How to Manage Python Packages and Virtual Environments on Linux

Python is a programming language with a large library of third party modules, or packages. Python developers rely on third party packages to simplify problems when they are writing code. When you install third party Python packages to your machine, you typically use a repository, like Pypi. This repository contains packages that can, by default, be installed with Pip. Pip is a tool used to install Python packages, like Apt for Ubuntu, onto the host system.

What are Python Virtual Environments

It's not uncommon for Python applications to depend on several dozen third party packages. Additionally, the versions of these packages often differ between different software projects. This can cause some issues among the various dependencies of the projects on your system, and their version numbers.

As a response to this problem, Python developers utilize virtual environments. These virtual environments create isolated directories to install dependencies for specific projects. It's also possible to install isolated versions of the Python binary with virtual environments.

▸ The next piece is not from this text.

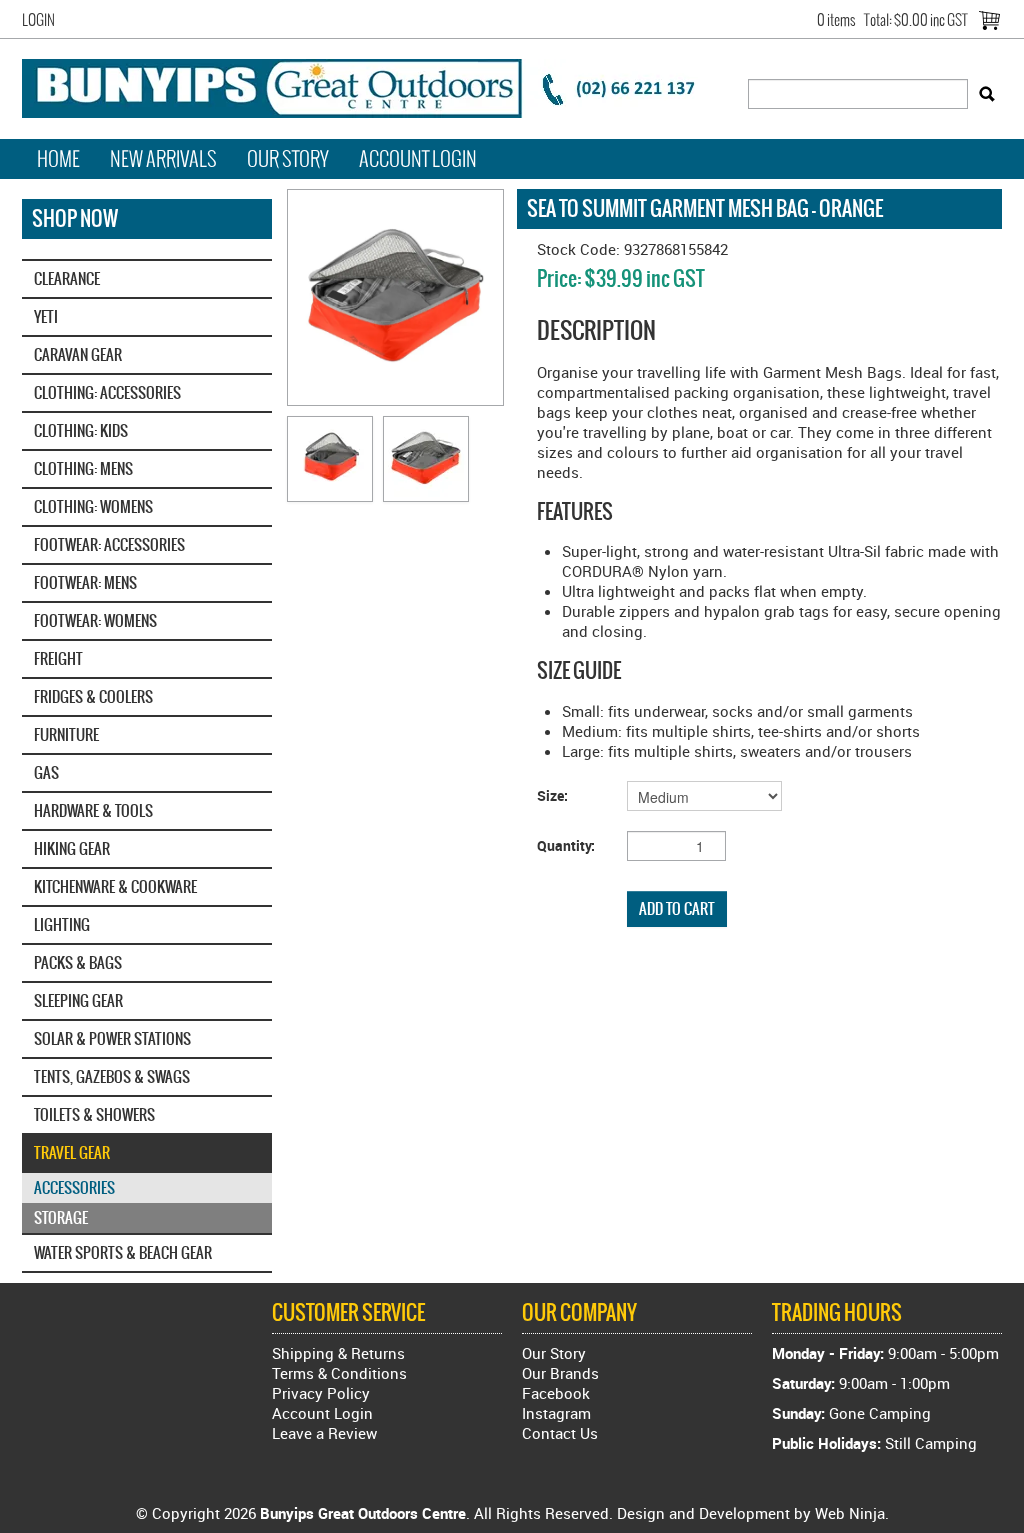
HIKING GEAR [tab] (72, 848)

Several tools exist to manage virtual environments. This guide covers tools such as Pipenv, Virtualenv, and Conda, and offers advice for managing dependencies and virtual environments in Python.

Before You Begin

This guide covers the basic concepts of using Python Virtual Environments and installing Python packages. This guide uses Python 3. If you want to install Python 3 on your system, please refer to the following guides:

What is Pip

Pip, the Python Package Installer is the default installation method for installing Python packages. By default, Pip can installs packages globally, or it can install them for specific users. This depends on the permissions enforced by your operating system. It can also uninstall packages and their dependencies.

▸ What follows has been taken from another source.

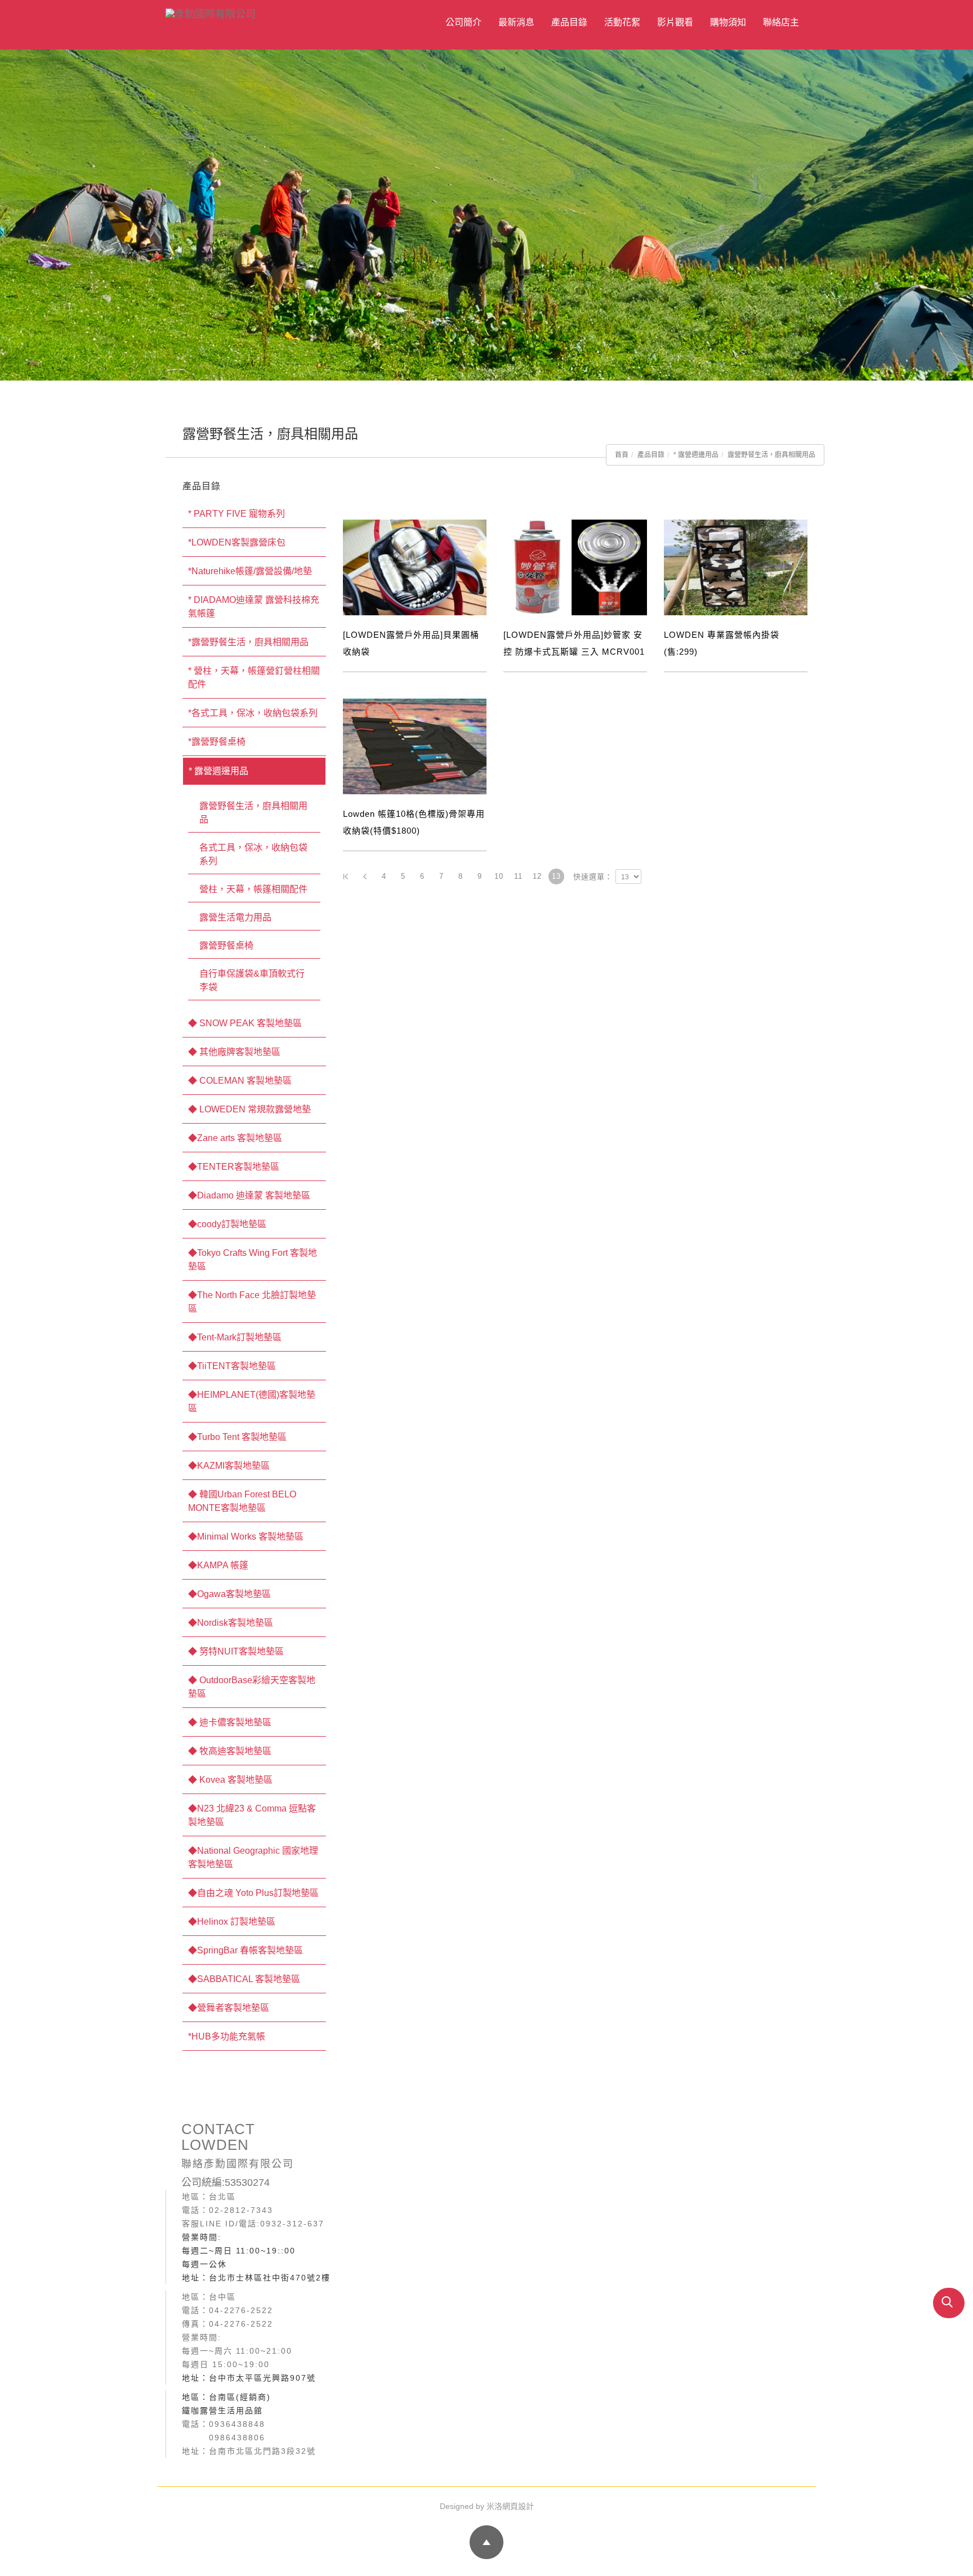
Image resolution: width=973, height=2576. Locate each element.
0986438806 (237, 2437)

Pip relies on a strong community-maintained package repository to install third party packages that are not included with your standard Python 3 installation. You can browse all of the Python modules available on the Python Module Index.

How Pip works

Pip has a variety of functions that help install, uninstall, and manage packages. Open source Python projects typically contain a requirements.txt file. This file lists all of the dependencies of the project, and Pip can install from that file.

Python packages are typically installed using the syntax:

pip3 install <packagename>

After running this command, your package is installed and you can use the import statement in your Python code to begin using it.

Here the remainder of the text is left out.